**** DATA SHOWN

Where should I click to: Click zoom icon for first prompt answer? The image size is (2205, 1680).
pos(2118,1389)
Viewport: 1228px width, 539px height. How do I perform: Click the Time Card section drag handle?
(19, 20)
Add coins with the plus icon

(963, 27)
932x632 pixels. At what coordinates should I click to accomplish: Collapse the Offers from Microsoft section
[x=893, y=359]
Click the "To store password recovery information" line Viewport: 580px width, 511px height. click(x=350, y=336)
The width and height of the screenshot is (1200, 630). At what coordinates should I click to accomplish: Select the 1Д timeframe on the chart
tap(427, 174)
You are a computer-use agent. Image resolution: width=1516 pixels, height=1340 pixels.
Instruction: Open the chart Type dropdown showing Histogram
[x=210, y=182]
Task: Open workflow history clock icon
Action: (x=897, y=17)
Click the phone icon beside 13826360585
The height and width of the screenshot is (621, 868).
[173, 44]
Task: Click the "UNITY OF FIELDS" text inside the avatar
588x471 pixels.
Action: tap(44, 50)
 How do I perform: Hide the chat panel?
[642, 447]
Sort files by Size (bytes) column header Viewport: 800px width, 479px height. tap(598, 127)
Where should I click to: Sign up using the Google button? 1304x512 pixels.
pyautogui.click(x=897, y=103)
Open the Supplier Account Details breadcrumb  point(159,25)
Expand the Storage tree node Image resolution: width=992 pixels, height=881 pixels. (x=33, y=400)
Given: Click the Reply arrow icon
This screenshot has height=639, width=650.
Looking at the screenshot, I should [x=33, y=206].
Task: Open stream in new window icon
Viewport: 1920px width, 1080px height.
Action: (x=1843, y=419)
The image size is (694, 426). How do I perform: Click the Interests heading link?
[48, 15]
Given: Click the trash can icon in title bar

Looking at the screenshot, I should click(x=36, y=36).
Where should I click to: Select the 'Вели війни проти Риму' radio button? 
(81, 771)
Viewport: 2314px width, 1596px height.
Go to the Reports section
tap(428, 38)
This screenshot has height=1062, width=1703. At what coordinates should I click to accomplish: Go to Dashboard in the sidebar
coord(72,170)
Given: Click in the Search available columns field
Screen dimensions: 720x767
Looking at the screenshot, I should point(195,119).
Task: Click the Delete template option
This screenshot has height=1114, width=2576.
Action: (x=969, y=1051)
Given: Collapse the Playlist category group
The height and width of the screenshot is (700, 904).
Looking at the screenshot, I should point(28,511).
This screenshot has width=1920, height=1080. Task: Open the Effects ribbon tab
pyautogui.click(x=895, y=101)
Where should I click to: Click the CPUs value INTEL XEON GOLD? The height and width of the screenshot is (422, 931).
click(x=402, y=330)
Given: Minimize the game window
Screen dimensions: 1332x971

********

**EXERCISE INSTRUCTIONS**
Render the stretch of the listing from its first line through the line containing "tap(427, 174)" as a Markdown table with the columns Row and Entry, one line per row, leaving out blank lines.

**ANSWER**
| Row | Entry |
|---|---|
| 1 | Where should I click to: Click zoom icon for first prompt answer? The image size is (2205, 1680). |
| 2 | pos(2118,1389) |
| 3 | Viewport: 1228px width, 539px height. How do I perform: Click the Time Card section drag handle? |
| 4 | (19, 20) |
| 5 | Add coins with the plus icon |
| 6 | (963, 27) |
| 7 | 932x632 pixels. At what coordinates should I click to accomplish: Collapse the Offers from Microsoft section |
| 8 | [x=893, y=359] |
| 9 | Click the "To store password recovery information" line Viewport: 580px width, 511px height. click(x=350, y=336) |
| 10 | The width and height of the screenshot is (1200, 630). At what coordinates should I click to accomplish: Select the 1Д timeframe on the chart |
| 11 | tap(427, 174) |